Y qué espectáculo, cuando por fin toma altura el avión. Qué secanos sin misercordia, cuántos siglos de contumacia en la tala de árboles, en la expansión de la aridez. Llanuras de polvo para los latifundios de cereales y para los rebaños de la Mesta, sequedades propicias para visiones de fanáticos. Las novedades contemporáneas son el hormigón y el asfalto.
Y de pronto la tibieza y la llovizna del norte, el mar desde el balcón del hotel. Los ojos tienen que acostumbrarse a los matices: grises, violetas y azules desdibujando la línea del horizonte, verdes claros recién lavados por la lluvia y hondos verdes umbríos. Intento distinguir los árboles de copas inmensas: castaños, tilos, arces, pinos mucho más lejos, en la península de la Magadalena.

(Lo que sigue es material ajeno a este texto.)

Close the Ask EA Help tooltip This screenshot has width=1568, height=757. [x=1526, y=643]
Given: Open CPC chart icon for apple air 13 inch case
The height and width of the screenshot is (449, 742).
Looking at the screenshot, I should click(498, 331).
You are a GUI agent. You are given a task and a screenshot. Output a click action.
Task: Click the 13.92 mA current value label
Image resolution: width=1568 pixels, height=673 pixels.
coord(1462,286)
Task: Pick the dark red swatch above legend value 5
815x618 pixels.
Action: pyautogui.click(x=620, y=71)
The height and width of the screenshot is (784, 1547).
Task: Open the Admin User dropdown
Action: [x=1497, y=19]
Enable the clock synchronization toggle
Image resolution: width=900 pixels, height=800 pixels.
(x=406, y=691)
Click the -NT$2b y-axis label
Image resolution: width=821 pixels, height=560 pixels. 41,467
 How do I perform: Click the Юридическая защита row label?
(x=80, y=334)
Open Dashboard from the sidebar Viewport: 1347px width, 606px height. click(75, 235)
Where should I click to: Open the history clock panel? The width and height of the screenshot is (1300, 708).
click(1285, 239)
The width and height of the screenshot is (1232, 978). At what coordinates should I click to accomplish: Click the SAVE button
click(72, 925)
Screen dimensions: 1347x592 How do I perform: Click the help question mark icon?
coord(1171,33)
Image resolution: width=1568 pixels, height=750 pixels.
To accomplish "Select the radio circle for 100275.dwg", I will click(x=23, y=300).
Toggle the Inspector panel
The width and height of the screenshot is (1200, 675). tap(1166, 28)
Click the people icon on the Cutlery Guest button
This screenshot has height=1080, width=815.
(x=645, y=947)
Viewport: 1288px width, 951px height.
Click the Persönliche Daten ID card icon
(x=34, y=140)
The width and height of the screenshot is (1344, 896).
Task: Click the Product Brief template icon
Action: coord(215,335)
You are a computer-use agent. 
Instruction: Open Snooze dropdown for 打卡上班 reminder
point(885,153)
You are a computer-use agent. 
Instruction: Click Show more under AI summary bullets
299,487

La calle en la que está nuestro hotel se llama Pérez Galdós. Me han dicho que está cerca la casa donde veraneaba don Benito. En un país menos bárbaro sería una casa museo, llena de recuerdos, de los objetos mínimos de la vida cotidiana, tal vez con un escritorio junto a una ventana desde la que se viera el mar. Comprende uno que a Galdós, que amaba tanto Madrid, le gustara pasar los meses de los largos veraneos antiguos en un paisaje así, con el alivio de un clima mucho más suave, con la frecuencia de una lluvia que mantiene tan fragantes los verdes de la vegetación. Ayer, al salir a dar un paseo, vimos en una esquina el letrero de la calle Marianela. Con qué tranquila fecundidad debió de escribir don Benito en estos lugares, temporalmente refugiado de la aspereza española, de la que él sabía tanto.